* _Task brief_
Set down the passage from the algae forum thread word for word, starting at "Does anyone else" and ending at "it from happening.".

# Algae On Glass Tops



## 65galhex (Nov 5, 2008)

Does anyone else have a big problem with algae getting all over the bottoms of the glass tops? I feel like the water from either my ac110s splash water or condensation gathers and the lights create a breeding ground for this crap. I dont think that it affects anything negatively other than robbing a bit of light but it just looks gross. Are there any solutions?


----------



## Tensa (Jul 28, 2008)

i know exactly what you mean best bet is to wipe the tops down during water changes. this will prevent buildup and help prevent it from happening.


----------



## 65galhex (Nov 5, 2008)

Yeah I do it every water change. It's just more annoying than anything else. Plus its just gross and smells awful.


----------



## CLUSTER ONE (Aug 2, 2006)

I get it under my light but just don't really bother with it. Occationally I scrape it. I have a spray bar that sometimes gets tilted to hit the lid and a pretty high water level so it is always moist there for it. If you can keep the lid abit dryer you should be able to keep it away. The best way to rid it is to just occationally scrape the lid assuming you cant cut back on the light or keep the lid dryer. Even scraping it every couple months should be enough to keep its quantities negligible.


----------



## 65galhex (Nov 5, 2008)

* _Recorded information_
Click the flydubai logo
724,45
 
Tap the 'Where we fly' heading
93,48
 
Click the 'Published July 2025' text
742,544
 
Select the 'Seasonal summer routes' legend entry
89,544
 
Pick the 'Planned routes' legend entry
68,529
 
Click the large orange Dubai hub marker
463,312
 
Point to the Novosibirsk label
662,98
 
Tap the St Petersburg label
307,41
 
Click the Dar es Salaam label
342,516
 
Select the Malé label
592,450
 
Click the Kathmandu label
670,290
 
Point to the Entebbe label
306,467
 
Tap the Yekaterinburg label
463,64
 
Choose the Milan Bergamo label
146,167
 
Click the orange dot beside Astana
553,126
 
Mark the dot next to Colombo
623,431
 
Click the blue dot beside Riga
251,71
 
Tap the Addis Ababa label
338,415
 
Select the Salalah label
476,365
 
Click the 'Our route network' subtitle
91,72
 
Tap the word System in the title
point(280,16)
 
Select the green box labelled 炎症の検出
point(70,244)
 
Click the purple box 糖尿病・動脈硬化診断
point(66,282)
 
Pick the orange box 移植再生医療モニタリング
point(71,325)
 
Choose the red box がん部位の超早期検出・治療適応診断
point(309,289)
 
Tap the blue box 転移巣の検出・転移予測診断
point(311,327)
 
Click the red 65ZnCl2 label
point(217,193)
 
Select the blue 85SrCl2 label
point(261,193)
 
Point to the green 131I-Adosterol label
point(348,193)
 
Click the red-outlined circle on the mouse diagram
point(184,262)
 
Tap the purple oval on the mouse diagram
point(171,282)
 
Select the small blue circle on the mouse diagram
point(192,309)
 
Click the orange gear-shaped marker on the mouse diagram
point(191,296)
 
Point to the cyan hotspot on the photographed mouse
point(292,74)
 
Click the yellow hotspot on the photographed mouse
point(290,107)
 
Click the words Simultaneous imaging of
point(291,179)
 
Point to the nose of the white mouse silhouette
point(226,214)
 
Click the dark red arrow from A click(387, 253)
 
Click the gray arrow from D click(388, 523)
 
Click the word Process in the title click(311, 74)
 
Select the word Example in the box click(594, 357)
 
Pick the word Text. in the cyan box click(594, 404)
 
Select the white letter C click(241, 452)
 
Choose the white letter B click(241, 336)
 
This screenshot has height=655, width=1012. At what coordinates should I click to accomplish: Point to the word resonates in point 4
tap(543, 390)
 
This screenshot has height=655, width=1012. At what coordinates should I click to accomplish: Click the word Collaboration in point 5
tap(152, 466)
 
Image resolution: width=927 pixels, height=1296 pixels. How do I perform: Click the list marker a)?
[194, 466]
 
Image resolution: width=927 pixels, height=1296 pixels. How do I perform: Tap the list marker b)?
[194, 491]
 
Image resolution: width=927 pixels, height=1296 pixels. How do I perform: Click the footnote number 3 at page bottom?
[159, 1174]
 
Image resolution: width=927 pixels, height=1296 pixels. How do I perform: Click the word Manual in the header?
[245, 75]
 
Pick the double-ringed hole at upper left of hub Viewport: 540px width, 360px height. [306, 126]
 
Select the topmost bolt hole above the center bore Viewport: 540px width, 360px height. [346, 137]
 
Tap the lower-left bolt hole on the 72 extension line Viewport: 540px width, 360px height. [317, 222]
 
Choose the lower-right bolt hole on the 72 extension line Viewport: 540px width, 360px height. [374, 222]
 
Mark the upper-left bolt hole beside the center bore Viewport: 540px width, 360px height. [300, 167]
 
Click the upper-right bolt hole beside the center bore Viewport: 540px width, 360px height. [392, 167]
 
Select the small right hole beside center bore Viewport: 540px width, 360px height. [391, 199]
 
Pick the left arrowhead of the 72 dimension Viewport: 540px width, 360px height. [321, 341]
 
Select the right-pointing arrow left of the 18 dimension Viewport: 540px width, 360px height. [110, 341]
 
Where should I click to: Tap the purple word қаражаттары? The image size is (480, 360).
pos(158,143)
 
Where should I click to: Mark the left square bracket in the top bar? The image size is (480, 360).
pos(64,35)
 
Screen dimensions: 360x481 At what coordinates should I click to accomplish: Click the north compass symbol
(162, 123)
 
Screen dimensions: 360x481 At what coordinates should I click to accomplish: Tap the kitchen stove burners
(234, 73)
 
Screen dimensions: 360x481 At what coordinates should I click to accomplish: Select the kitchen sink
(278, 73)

* _Written reply_
Does anyone else have a big problem with algae getting all over the bottoms of the glass tops? I feel like the water from either my ac110s splash water or condensation gathers and the lights create a breeding ground for this crap. I dont think that it affects anything negatively other than robbing a bit of light but it just looks gross. Are there any solutions?


----------



## Tensa (Jul 28, 2008)

i know exactly what you mean best bet is to wipe the tops down during water changes. this will prevent buildup and help prevent it from happening.